*** Opening RECORDS FOR THE TASK ***

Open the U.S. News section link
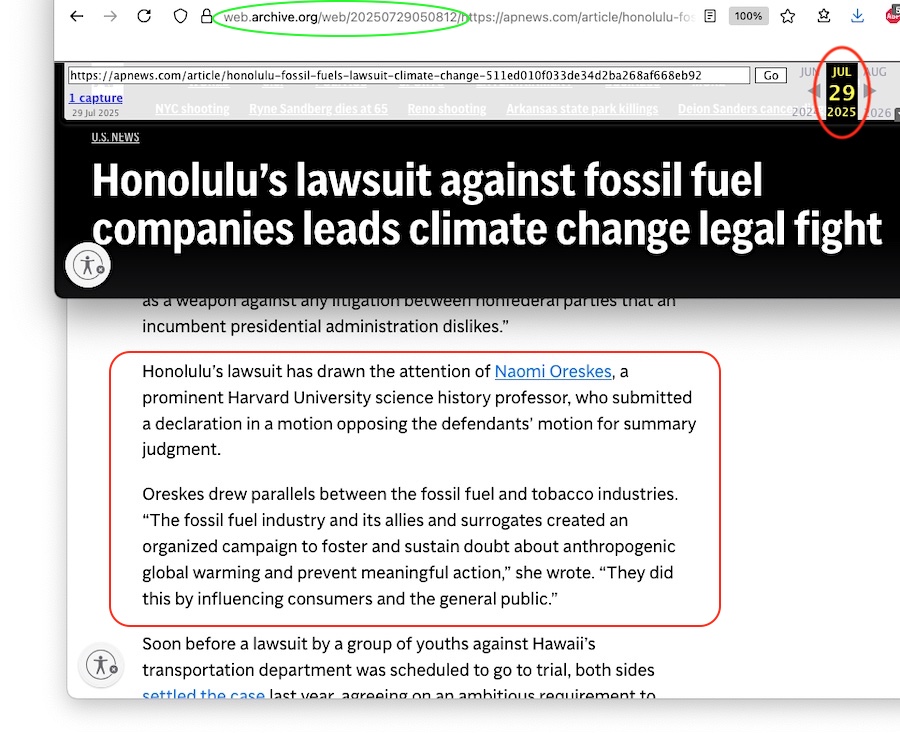This screenshot has width=900, height=733. coord(115,138)
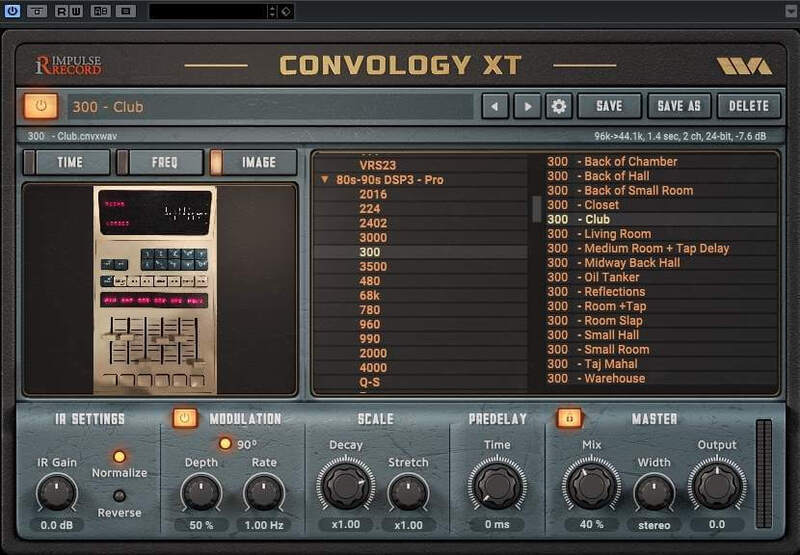The image size is (800, 555).
Task: Click the host preset up/down stepper arrows
Action: [x=273, y=11]
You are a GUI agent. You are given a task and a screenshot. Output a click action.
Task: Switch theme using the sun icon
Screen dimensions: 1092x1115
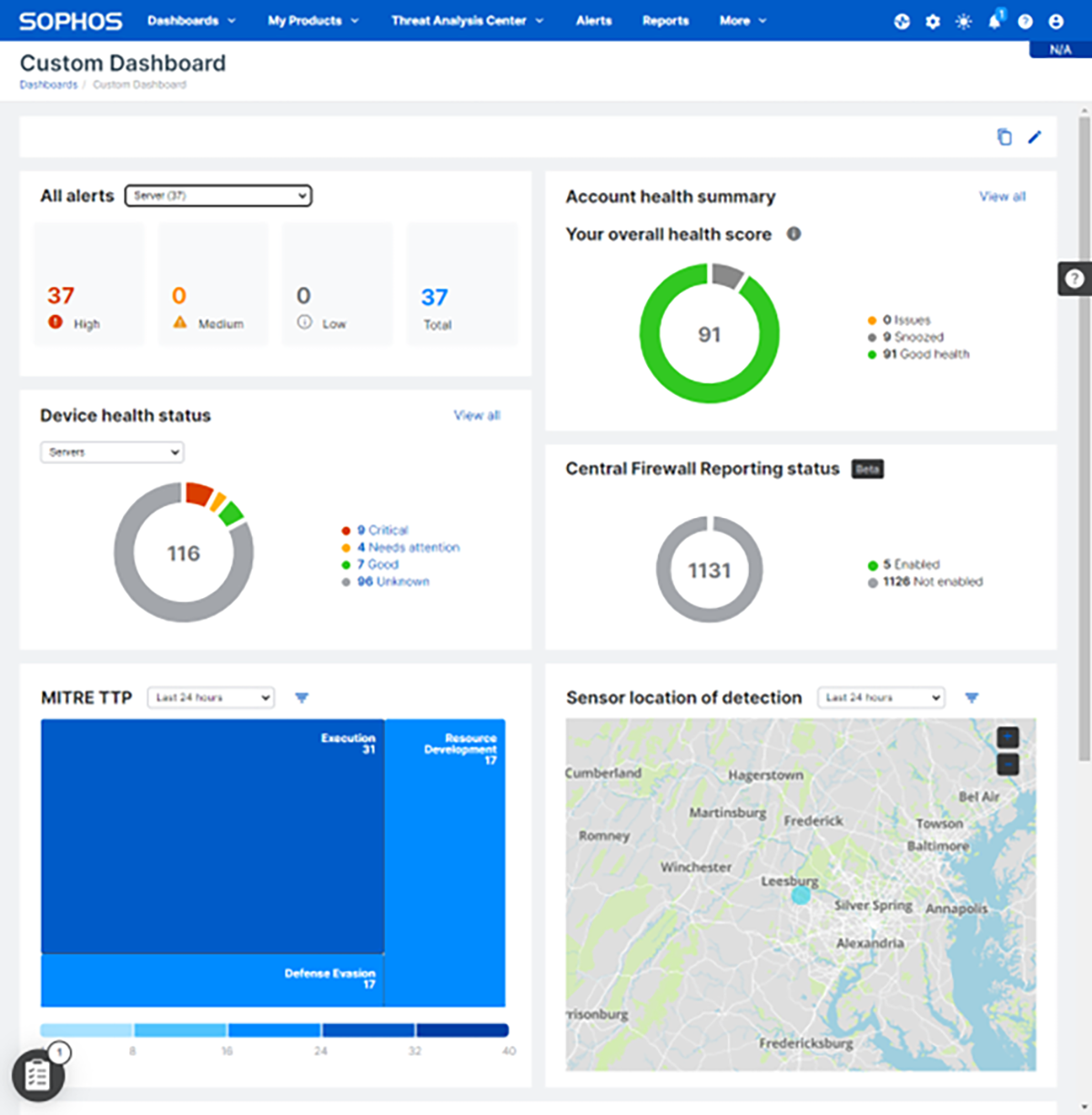click(x=964, y=21)
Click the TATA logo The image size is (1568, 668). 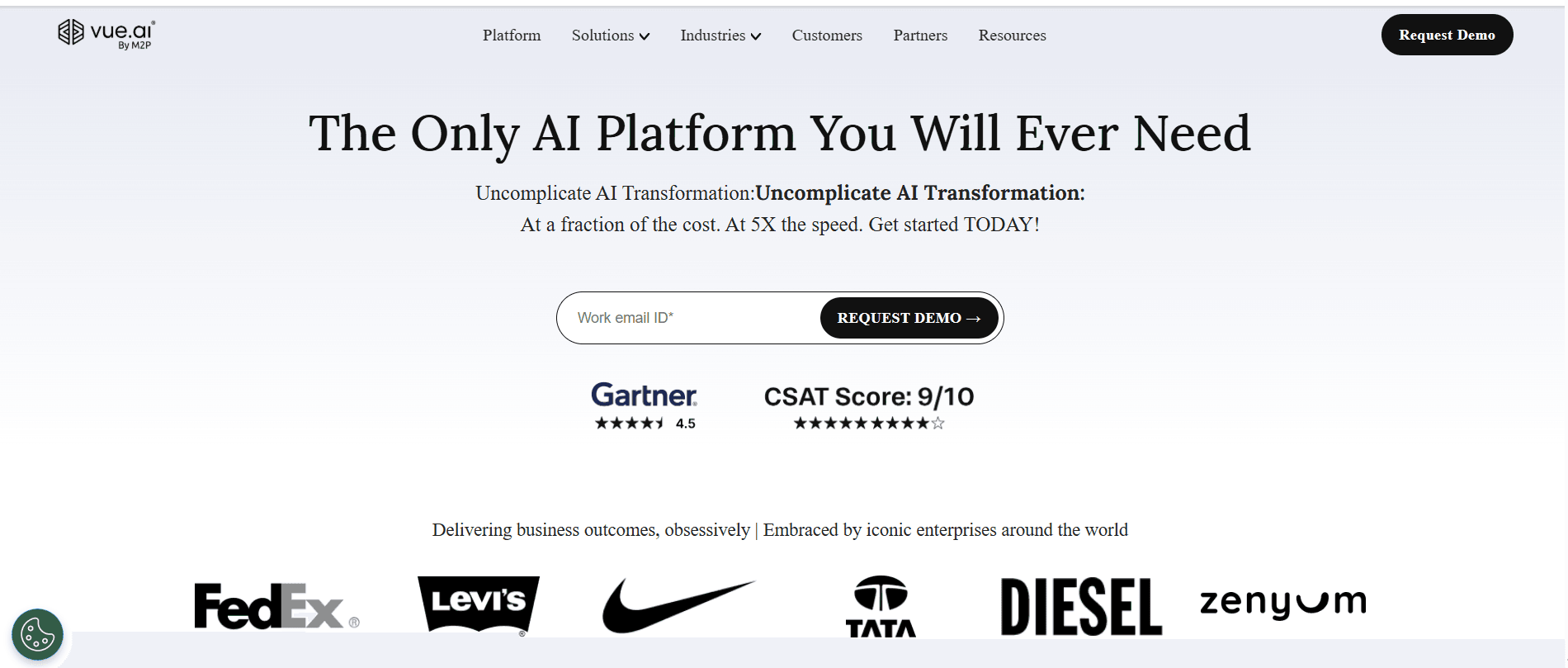coord(881,607)
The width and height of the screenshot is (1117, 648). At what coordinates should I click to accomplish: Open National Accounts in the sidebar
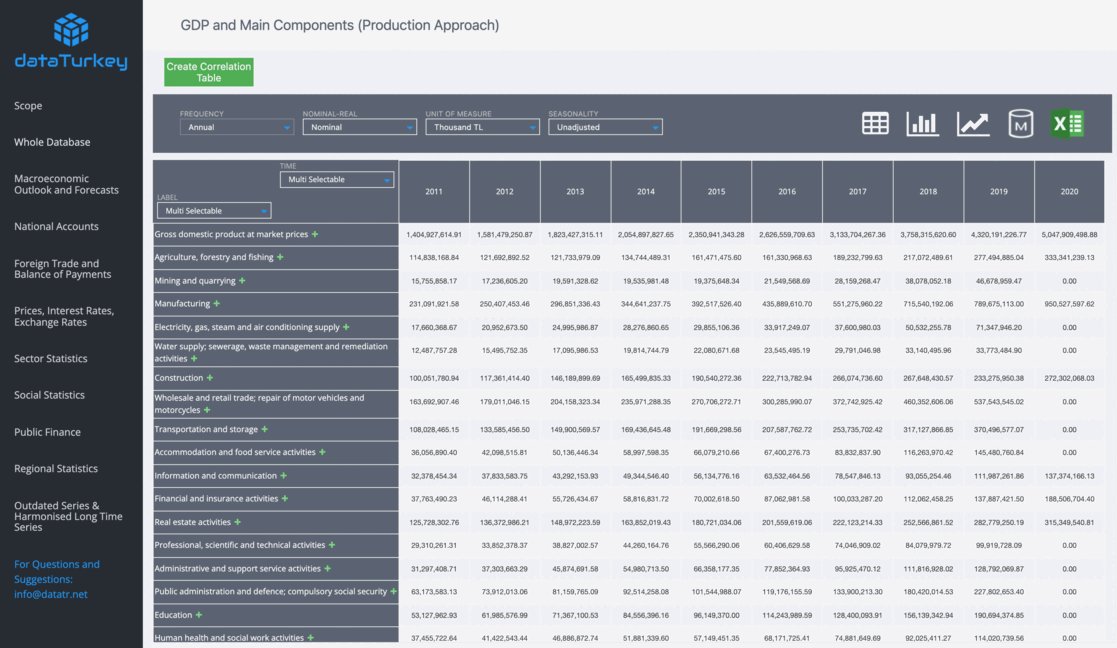coord(56,227)
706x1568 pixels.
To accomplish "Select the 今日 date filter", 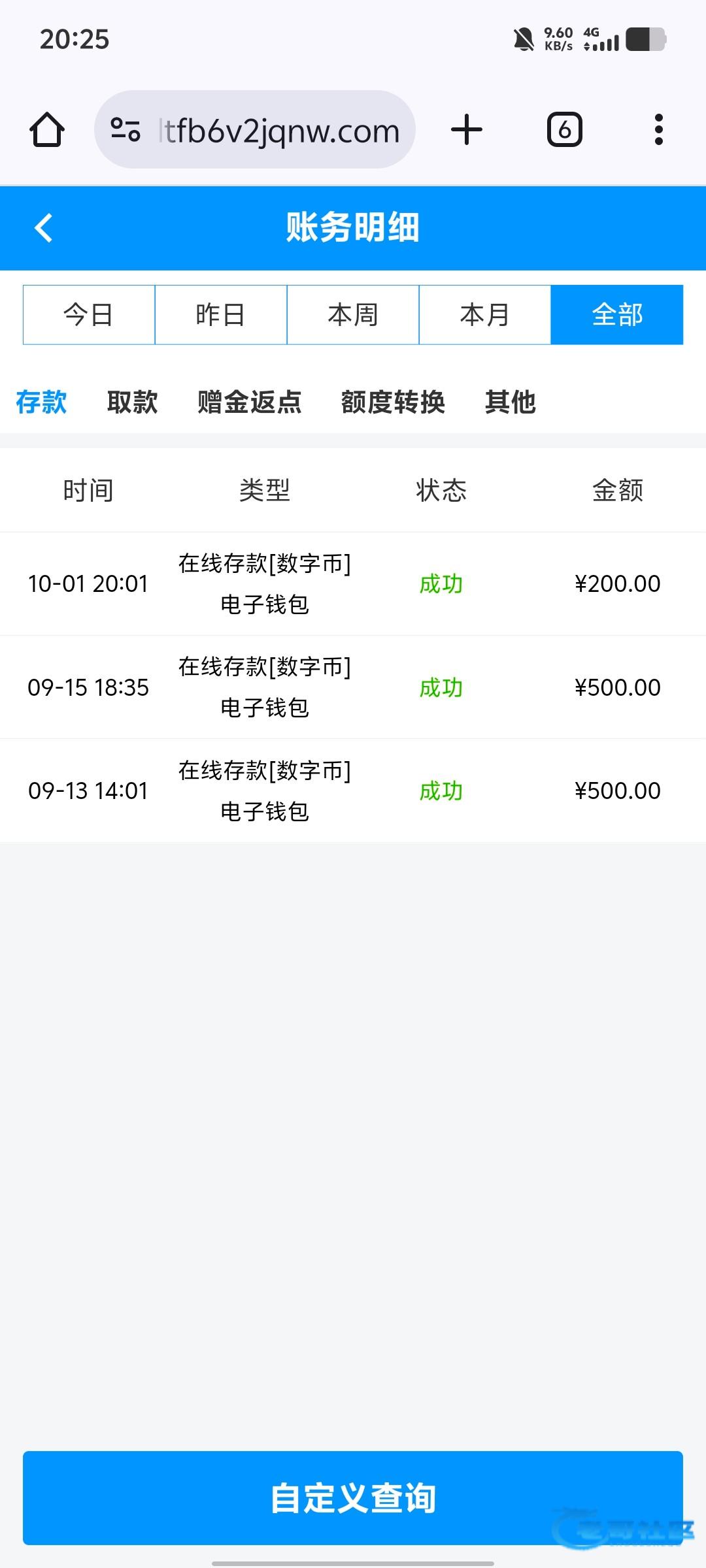I will pos(89,315).
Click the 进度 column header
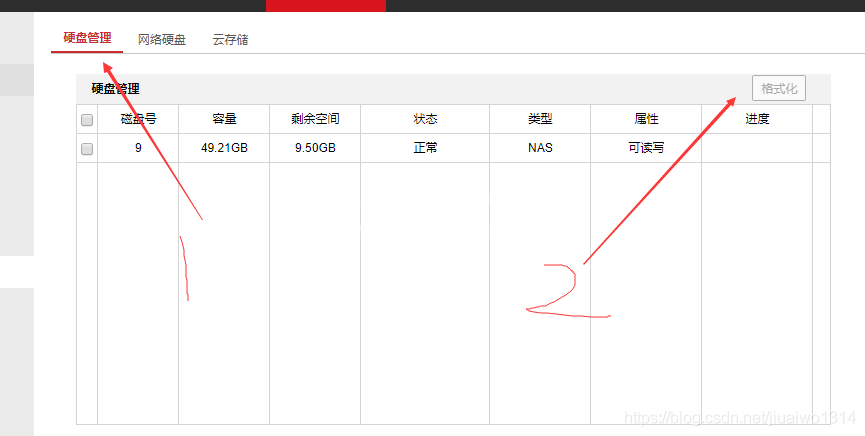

*** Closing RECORDS FOR THE TASK ***

__EXERCISE AIM__: When pictures appear in the records above, leave them out and reproduce exactly each line from the first through the line containing "Task: Switch theme using the sun icon", both included.

__SOLUTION TO THIS PROBLEM__:
Open the U.S. News section link
This screenshot has width=900, height=733. coord(115,138)
The image size is (800, 555).
Task: Click the host preset up/down stepper arrows
Action: [x=273, y=11]
You are a GUI agent. You are given a task and a screenshot. Output a click action.
Task: Switch theme using the sun icon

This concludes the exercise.